If people end up producing all code (or art) with AI, it won't be through prompts, but fancy (perhaps project-specific) GUIs if not brain interfaces.
People that don't understand the tools they use are doomed to reinvent them.
Perhaps the interface will evolve into pseudo code where AI will fill in undefined or boilerplate with best estimates.
If we outsource the whole “hands that think” loop to agents, we may ship faster… but we also risk losing the embodied understanding that lets us explain why something is hard, where the edges are, and how to invent a better architecture instead of accepting “computer says no.”
I hope we keep making room for “luxury software”: not in price, but in care—the Swiss-watch mentality. Clean mechanisms, legible invariants, debuggable behavior, and the joy of building something you can trust and maintain for years. Hacker News needs more of that energy.
> By programming, they learn how the system fits together, where the limits are, and what is possible. From there they can discover new possibilities, but also assess whether new ideas are feasible.
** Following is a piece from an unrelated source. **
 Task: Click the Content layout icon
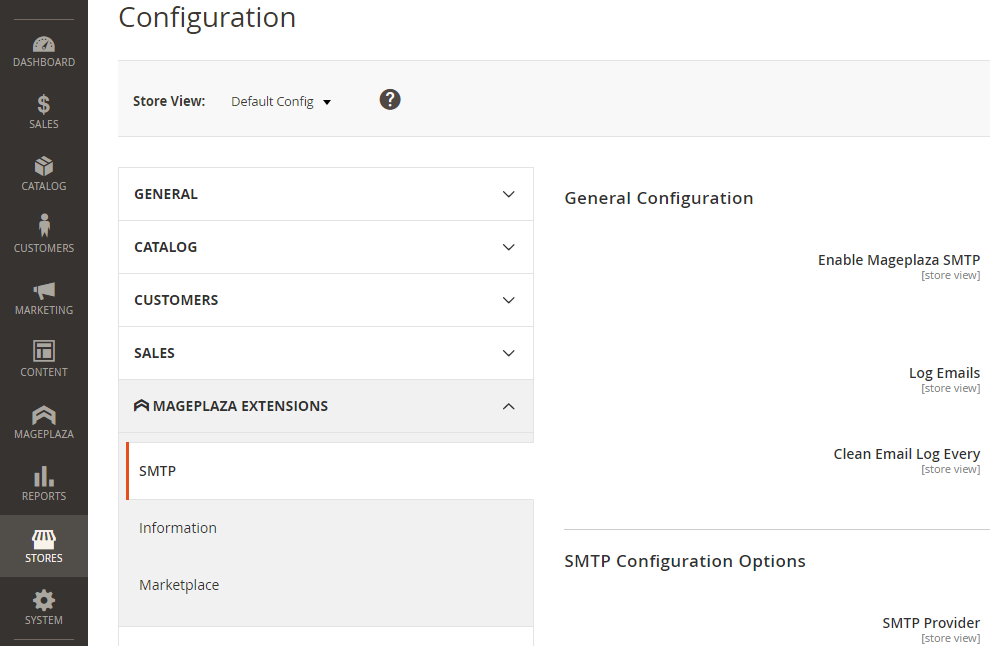tap(43, 351)
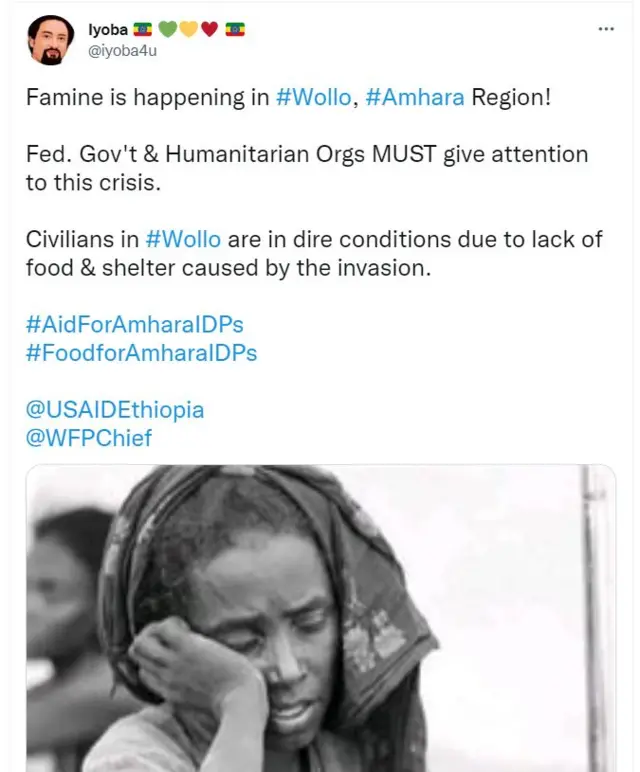640x772 pixels.
Task: Click the yellow heart emoji in the name
Action: coord(188,30)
Maybe I have a different understanding of "business context", but I would argue the opposite. AI tools allow me to spend much more time on the business impact of features, think of edge cases, talk with stakeholders, talk with the project/product owners. Often there are features that stakeholders dismiss that seemed complex and difficult in the past, but are much easier now with faster coding.
Code was almost never the limiting factor before. It's the business that is the limit.
When I wrote a paper in collaboration some time ago, it felt very weird to have large parts of the paper that I had superficial knowledge of (incidentally, I had retyped everything my co-author did, but in my own notation) but no profound knowledge of how it was obtained, of the difficulties encountered. I guess this is how people who started vibe coding must feel.
Are you sure you can't think of a commonly used operating system which doesn't?
Name ends with "ux", or maybe "BSD"?